L’Equal Employment Opportunity Commission (EEOC) a déposé mardi 17 février 2026 une plainte devant un tribunal fédéral du New Hampshire contre Coca-Cola Beverages Northeast, filiale du groupe japonais Kieran Holdings et par ailleurs embouteilleur et distributeur de produits Coca-Cola.

Au cœur du dossier figure un événement de réseautage de deux jours tenu en septembre 2024 dans un casino du Connecticut, comprenant une réception conviviale, des activités de team building, des moments de détente et des interventions de dirigeants, dont un cadre supérieur de Coca-Cola.

Les participantes avaient été dispensées de leurs tâches professionnelles durant la rencontre, sans devoir prendre de congés, et l’entreprise avait pris en charge la totalité de leurs frais d’hébergement.

Problème : aucun homme n’avait été invité parmi les quelque 250 participantes. Un cas de discrimination fondée sur le sexe, selon l’EEOC.

Au cœur de la bataille anti-DEI

Cette action dépasse largement le cadre d’un simple différend entre une agence fédérale et une société régionale. Il s’agit en effet du premier recours judiciaire de l’EEOC visant un programme de diversité, équité et inclusion (DEI) depuis le retour de Donald Trump à la Maison Blanche, en janvier 2025.

L’acronyme DEI désigne les politiques de diversité, d’équité et d’inclusion mises en œuvre dans les institutions publiques, les universités et le secteur privé aux États-Unis. Le mouvement qui s’est fortement étendu après le meurtre de George Floyd en mai 2020, vise à corriger des déséquilibres historiques persistants, en favorisant la pleine participation de groupes longtemps sous-représentés ou victimes de discriminations systémiques.

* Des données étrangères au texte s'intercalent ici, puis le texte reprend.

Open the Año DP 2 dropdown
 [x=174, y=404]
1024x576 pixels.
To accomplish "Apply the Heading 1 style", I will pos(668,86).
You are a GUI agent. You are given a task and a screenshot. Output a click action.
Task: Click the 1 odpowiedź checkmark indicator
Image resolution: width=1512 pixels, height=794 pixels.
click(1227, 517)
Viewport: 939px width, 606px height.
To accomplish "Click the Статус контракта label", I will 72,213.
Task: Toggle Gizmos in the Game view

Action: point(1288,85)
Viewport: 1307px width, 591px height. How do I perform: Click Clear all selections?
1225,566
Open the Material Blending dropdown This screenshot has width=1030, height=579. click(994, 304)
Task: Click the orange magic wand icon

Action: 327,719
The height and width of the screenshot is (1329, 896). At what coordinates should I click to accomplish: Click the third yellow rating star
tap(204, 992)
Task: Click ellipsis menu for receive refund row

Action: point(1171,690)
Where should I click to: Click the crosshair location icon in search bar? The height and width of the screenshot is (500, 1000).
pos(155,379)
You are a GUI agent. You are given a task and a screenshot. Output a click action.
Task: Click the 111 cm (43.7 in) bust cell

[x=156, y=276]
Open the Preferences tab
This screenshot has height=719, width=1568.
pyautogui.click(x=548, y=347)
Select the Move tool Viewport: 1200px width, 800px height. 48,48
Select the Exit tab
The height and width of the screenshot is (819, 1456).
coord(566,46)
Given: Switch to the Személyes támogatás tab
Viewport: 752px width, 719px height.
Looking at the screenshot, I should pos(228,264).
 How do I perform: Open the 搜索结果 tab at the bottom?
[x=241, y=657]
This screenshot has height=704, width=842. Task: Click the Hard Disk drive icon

Une orientation longtemps décriée par Donald Trump et les conservateurs, qui estiment qu’elle porte atteinte au principe de méritocratie. C’est dans ce contexte qu’a été nommée Andrea Lucas à la tête de l’EEOC, avec pour priorité affichée de remettre en question les programmes DEI.

Une jurisprudence en construction

L’agence fédérale a depuis lancé des investigations visant des groupes tels que Nike et Northwestern Mutual, soupçonnés de discrimination à l’encontre de salariés blancs. Elle avait déjà, l’an passé, adressé des demandes d’informations à une vingtaine de grands cabinets d’avocats concernant leurs politiques internes en matière de diversité et d’équité.

« Exclure une catégorie protégée de travailleurs — en l’occurrence les hommes — de tout événement sponsorisé par un employeur est illégal. L’EEOC reste déterminée à garantir que tous les employés, hommes et femmes, bénéficient d’un accès égal à tous les aspects de leur emploi », estime la conseillère juridique par intérim de l’EEOC, Katherine Eshbach.

Le verdict attendu du tribunal fédéral du New Hampshire sera scruté de près par les entreprises américaines, nombreuses à devoir réévaluer ces derniers mois leurs programmes internes à l’aune d’une jurisprudence encore largement à construire.